OK, so pups with hyperreactive stress responses must have lower levels of CORT receptors, and this is exactly what Liu et al. (1997) found. However, CORT receptors are not permanent fixtures- they are constantly being recycled all throughout the body, so how can an event early in life cause a permanent change in receptor expression levels? The answer is at the level of the gene; basically, conditions early in life can affect how accessible the CORT receptor gene is to transcription. Weaver et al. (1997) found that the promoter region of the CORT receptor gene was highly methylated in the hippocampus. DNA methlyation occurs when a cytosine is converted into 5-methlycytosine, and this conversion makes it more difficult for transcription factors to bind to the promoter region, thus inhibiting transcription.
Another interesting thing about pups from low-licking and grooming mothers is that they will grow up to be low-licking and grooming mothers themselves. An elegant experiment by Francis et al. (1999) showed that the low-licking and grooming trait is inherited through behavioral processes, not genetic processes. Basically, Francis et al. (1999) took pups from low-licking and grooming mothers and switched them with pups from high-licking and grooming mothers (this is called a "cross-fostering study"). When the pups grew up, their own licking and grooming frequency was determined by the licking and grooming behavior of their foster mother, not their birth mother. The low-licking and grooming trait is thought to pass behaviorally because it's been shown that increased levels of CRF (corticotropin releasing factor, an important stress hormone that stimulates release of ACTH which then causes increased secretion of CORT) inhibits maternal behavior.

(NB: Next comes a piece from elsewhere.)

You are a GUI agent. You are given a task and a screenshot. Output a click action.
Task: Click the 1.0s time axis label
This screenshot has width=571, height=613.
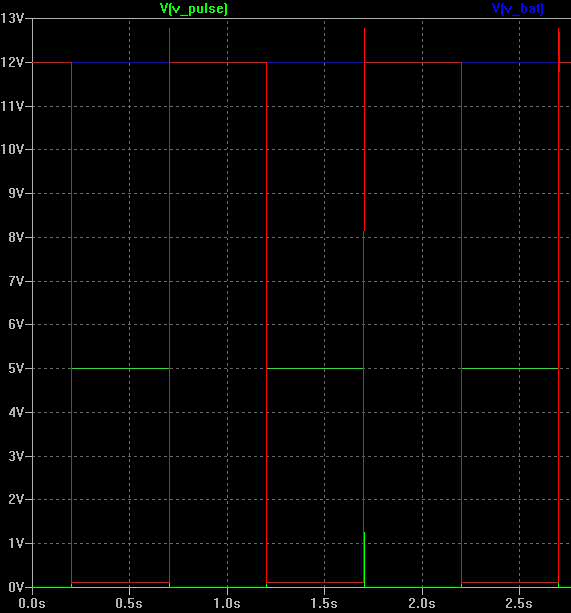point(227,603)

For further reading: As always, I highly recommend the book "Why Zebras Don't Get Ulcers" by Robert Sapolsky (I shamelessly borrowed his examples of Emperor Frederick II, premature babies, and the Dutch Hunger Winter children). Some great, foundational papers on maternal effects on the development of the mammalian stress response include; Liu, D. et al. 1997. Maternal care, hippocampal glucocorticoid receptors, and hypothalamic-pituitary-adrenal responses to stress. Science 277:1659-1662. Francis, D. et al. (1999). Nongenomic transmission across generations of maternal behavior and stress responses in the rat. Science 286: 1155-1158. Weaver et al. Epigenetic programming by maternal behavior. Nature Neuroscience 7:847-854.